How Often Can I Donate Plasma?
If you choose the American Red Cross, you can donate plasma once every 28 days, or approximately 13 times a year. However, the majority of private plasma donation companies allow you to donate plasma more frequently, such as multiple times a week, which is neither healthy nor safe. These companies usually operate on a pay-per-donation system, offering financial compensation to donors.
Donating plasma too frequently can not only be dangerous for your health but will also damage the quality of the plasma. A 2010 study found that plasma from people who donated more often and in higher volumes was considerably lower in total protein, albumin, and other blood markers. Therefore, we advise you to only donate plasma once every 28 days, preferably through donation centers such as those of the American Red Cross.
The Importance of Plasma Donation
Regrettably, only a very small number of people who are good candidates for plasma donation in the United States actually choose to be donors. Donating plasma can prove to be life-saving for the person in need.

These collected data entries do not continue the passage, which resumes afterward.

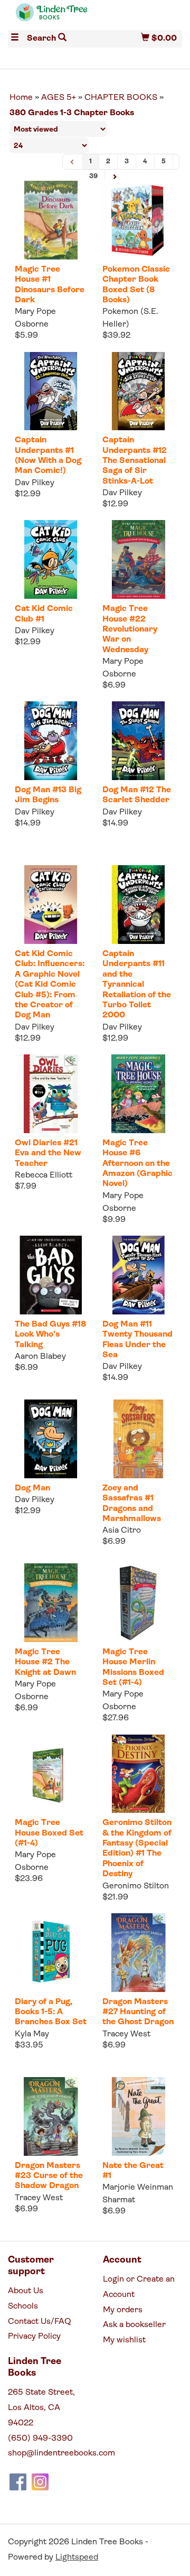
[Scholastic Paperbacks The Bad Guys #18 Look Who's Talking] (51, 1275)
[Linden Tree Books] (51, 17)
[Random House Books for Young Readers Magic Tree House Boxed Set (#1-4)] (51, 1774)
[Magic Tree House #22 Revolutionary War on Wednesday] (138, 559)
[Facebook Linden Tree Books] (18, 2481)
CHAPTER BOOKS (120, 98)
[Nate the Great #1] (138, 2116)
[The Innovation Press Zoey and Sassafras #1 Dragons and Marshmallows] (138, 1439)
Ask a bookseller (134, 2325)
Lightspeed (76, 2557)
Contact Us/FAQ (39, 2322)
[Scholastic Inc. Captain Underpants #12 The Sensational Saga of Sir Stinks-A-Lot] (138, 391)
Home (21, 98)
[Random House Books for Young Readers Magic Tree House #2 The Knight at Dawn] (51, 1602)
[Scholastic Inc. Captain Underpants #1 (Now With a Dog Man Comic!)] (51, 391)
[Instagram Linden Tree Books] (40, 2481)
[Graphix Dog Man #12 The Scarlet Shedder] (138, 740)
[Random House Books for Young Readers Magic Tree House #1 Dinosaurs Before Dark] (51, 220)
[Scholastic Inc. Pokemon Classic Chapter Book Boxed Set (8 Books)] (138, 220)
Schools (23, 2306)
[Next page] (114, 176)
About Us (25, 2291)
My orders (122, 2310)
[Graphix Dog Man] (51, 1439)
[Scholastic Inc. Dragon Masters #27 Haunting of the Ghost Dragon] (138, 1952)
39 (93, 176)
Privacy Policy (34, 2336)
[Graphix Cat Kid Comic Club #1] (51, 559)
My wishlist (124, 2340)
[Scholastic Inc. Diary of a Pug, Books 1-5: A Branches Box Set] (51, 1952)
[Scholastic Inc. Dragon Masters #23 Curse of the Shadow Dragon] (51, 2116)
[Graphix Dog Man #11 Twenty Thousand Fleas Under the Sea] (138, 1275)
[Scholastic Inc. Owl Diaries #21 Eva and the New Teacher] (51, 1093)
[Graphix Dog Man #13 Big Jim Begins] (51, 740)
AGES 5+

While source plasma is plasma that is collected from healthy, volunteer donors through plasmapheresis, recovered plasma is collected through whole blood donation, after which plasma is separated from the other blood components.
Both source plasma and recovered plasma are used to develop treatments for people with rare, chronic diseases and disorders, such as primary immunodeficiency, hemophilia, and genetic lung disease. They are also crucial in the production of treatment for trauma, burns, and shock. Whole blood donations are generally used locally in hospitals for transfusions that are necessary during surgery or other medical treatment.
If you are a good candidate for it, you can donate plasma in one of the numerous licensed and certified donor centers in the United States, and we strongly encourage you to do so, as you have nothing to lose. Even though donating plasma requires great commitment, you should think of the people who are in desperate need of it and whom you will be able to help by making this act of generosity.